A single-page application showcasing MongoDB capabilities for managing high-voltage power grid infrastructure. The app simulates a Digital Twin of the Italian National Transmission Grid (RTN), modelling 10,000 transmission towers along the real Bologna–Reggio Calabria backbone route.
Built as a Proof of Value to demonstrate MongoDB in action: geospatial queries, aggregation pipelines, Atlas Search (full-text), and Vector Search — all on-premises, no external cloud services required.
The application loads a dataset of 10,000 transmission towers distributed across 7 Italian regions (Emilia-Romagna, Tuscany, Umbria, Lazio, Campania, Basilicata, Calabria), each linked to an IoT sensor box, a cable segment control unit, and a line-level control unit.
A Monitor tab exposes 11 live MongoDB queries, each showcasing a different feature:
| Query | Description | MongoDB Feature |
|---|---|---|
| A | Global KPI dashboard | $facet (4 aggregations in one round-trip) |
| B | Towers under maintenance near a city | $near + 2dsphere index |
| C | IoT alerts and low battery sensors | $lookup cross-collection join |
| D | Average cable temperature by region | $group + $avg + $cond |
| E | Double-risk towers (tower + adjacent cable both critical) | $lookup with embedded pipeline |
| F | End-to-end line health | 3-collection join (DigiL → DigiC → towers) |
| G | Regional stress index | Cross-collection $group + $lookup |
| H | IoT out-of-threshold + hottest adjacent cable | Dual $lookup pipeline, multi-sensor correlation |
| I | Full-text fuzzy search | Atlas Search, lucene.italian analyzer, fuzzy matching |
| J | Semantic / natural language search | Vector Search ($vectorSearch, cosine similarity) + LLM response via Ollama |
| K | Electrical chain traversal from a tower | $graphLookup — native graph traversal, no dedicated graph DB needed |
Query K lets you click any tower on the map (or type a tower code), set a hop count, and MongoDB traverses the cable network forward through digic_box segments using $graphLookup. Results render as a hop-by-hop table and a polyline drawn on the map connecting the chain of towers.

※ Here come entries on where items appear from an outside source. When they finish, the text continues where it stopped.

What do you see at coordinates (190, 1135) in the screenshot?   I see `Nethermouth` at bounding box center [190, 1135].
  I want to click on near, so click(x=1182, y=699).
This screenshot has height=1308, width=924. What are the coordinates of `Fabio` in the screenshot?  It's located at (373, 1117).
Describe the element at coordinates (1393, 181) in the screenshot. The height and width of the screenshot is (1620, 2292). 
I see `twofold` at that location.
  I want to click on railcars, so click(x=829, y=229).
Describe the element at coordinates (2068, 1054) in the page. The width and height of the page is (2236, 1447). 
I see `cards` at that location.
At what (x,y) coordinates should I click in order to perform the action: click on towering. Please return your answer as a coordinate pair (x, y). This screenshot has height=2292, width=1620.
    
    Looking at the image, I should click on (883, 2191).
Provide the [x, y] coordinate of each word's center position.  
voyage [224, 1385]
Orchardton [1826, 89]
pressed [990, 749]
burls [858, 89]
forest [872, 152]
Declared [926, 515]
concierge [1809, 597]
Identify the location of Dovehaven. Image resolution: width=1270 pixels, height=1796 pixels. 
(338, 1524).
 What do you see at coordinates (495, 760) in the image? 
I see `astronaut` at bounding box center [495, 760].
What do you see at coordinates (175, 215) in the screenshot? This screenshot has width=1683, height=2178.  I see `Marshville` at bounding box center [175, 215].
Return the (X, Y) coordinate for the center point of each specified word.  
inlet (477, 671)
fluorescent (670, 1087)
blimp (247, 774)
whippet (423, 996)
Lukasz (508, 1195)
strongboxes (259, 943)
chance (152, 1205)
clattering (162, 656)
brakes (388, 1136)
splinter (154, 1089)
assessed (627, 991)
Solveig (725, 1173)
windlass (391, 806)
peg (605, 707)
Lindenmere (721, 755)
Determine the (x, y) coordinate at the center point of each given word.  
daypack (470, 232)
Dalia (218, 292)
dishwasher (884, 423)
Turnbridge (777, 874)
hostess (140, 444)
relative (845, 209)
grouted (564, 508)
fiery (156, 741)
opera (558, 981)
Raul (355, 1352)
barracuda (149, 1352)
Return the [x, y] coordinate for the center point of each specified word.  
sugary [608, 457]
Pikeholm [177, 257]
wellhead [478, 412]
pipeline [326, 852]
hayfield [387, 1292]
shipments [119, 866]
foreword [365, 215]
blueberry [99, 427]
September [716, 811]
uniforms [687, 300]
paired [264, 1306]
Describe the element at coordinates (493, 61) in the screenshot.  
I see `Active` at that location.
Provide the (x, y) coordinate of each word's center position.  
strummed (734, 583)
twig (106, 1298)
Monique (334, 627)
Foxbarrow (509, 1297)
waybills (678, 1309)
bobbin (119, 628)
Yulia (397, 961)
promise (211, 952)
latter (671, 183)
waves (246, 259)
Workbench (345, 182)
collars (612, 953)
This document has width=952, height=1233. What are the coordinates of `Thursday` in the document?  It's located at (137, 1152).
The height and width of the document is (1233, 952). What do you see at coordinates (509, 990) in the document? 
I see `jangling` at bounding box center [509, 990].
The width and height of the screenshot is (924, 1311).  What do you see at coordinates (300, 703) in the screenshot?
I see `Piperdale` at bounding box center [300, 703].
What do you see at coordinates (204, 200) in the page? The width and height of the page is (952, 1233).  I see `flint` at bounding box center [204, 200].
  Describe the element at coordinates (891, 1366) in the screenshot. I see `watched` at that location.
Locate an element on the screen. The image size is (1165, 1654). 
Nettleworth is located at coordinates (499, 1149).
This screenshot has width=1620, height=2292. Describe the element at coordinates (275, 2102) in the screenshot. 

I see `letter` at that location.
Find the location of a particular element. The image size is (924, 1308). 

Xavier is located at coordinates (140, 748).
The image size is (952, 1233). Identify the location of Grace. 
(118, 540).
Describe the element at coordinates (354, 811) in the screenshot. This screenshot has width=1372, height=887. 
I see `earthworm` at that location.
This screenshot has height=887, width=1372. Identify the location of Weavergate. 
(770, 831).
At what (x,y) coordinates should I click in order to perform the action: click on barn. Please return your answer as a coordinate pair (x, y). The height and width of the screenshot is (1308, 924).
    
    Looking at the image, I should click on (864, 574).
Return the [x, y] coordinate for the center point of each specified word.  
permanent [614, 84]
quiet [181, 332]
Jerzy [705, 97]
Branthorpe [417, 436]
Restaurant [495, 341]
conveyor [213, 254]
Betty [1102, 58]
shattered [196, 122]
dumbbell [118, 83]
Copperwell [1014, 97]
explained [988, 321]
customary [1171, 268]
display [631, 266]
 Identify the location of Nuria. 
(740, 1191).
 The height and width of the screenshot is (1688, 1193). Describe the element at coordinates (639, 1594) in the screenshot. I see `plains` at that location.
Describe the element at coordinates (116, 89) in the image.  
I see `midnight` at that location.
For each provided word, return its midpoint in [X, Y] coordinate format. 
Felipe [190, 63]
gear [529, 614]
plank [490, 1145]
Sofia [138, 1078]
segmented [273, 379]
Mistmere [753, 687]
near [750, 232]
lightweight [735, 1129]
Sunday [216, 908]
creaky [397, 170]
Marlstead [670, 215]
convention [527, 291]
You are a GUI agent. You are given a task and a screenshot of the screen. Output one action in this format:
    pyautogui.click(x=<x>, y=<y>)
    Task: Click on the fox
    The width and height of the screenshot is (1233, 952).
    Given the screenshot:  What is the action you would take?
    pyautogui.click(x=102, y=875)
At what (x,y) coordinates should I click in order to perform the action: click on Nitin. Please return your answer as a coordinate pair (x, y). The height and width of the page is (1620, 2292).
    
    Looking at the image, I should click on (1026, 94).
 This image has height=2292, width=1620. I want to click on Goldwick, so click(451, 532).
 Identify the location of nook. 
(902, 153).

All query results are rendered both in a table and on an interactive Leaflet map, with automatic fitBounds on the result set.
An Anagrafica tab provides full CRUD on the tower registry with pagination and live text search. Selecting a tower also shows a connected assets panel: the mounted IoT Box (battery, telemetry, alarms), adjacent cable segments (DigiC), and the regional power line (DigiL) — fetched in a single backend call.
| Layer | Technology |
|---|---|
| Database | MongoDB (replica set, Atlas Search, Vector Search) |
| Backend | Node.js + Express.js + Mongoose |
| Frontend | Vanilla JS + HTML + CSS (no build step) |
| Maps | Leaflet.js |
| Embeddings | Ollama — nomic-embed-text (768-dim) |
| LLM | Ollama — llama3.2 |
tralicci— physical towers: GeoJSON location, type, voltage, region, operational status, installation year, text description, 768-dim embeddingaggetto_iot_box— one IoT sensor per tower: battery level, active alarms, telemetry (temperature, humidity, vibration Hz)digic_box— one cable segment per consecutive tower pair: cable temperature, current, statusdigil_box— one line controller per region: power MW, availability %, status
- Node.js ≥ 18
- MongoDB with a replica set (Atlas free tier M0 or local)
- Ollama running locally with two models pulled:
ollama pull nomic-embed-text ollama pull llama3.2
cd backend
npm installCreate backend/.env:
MONGODB_URI=<your_connection_string>
PORT=3001
OLLAMA_URL=http://localhost:11434
OLLAMA_CHAT_MODEL=llama3.2
node server.jsOpen http://localhost:3001 in your browser.
On first launch, go to the Admin tab and click "Inizializza Database" to seed the dataset. The seed process generates 10,000 towers with unique descriptions and vector embeddings (takes a few minutes due to Ollama embedding generation).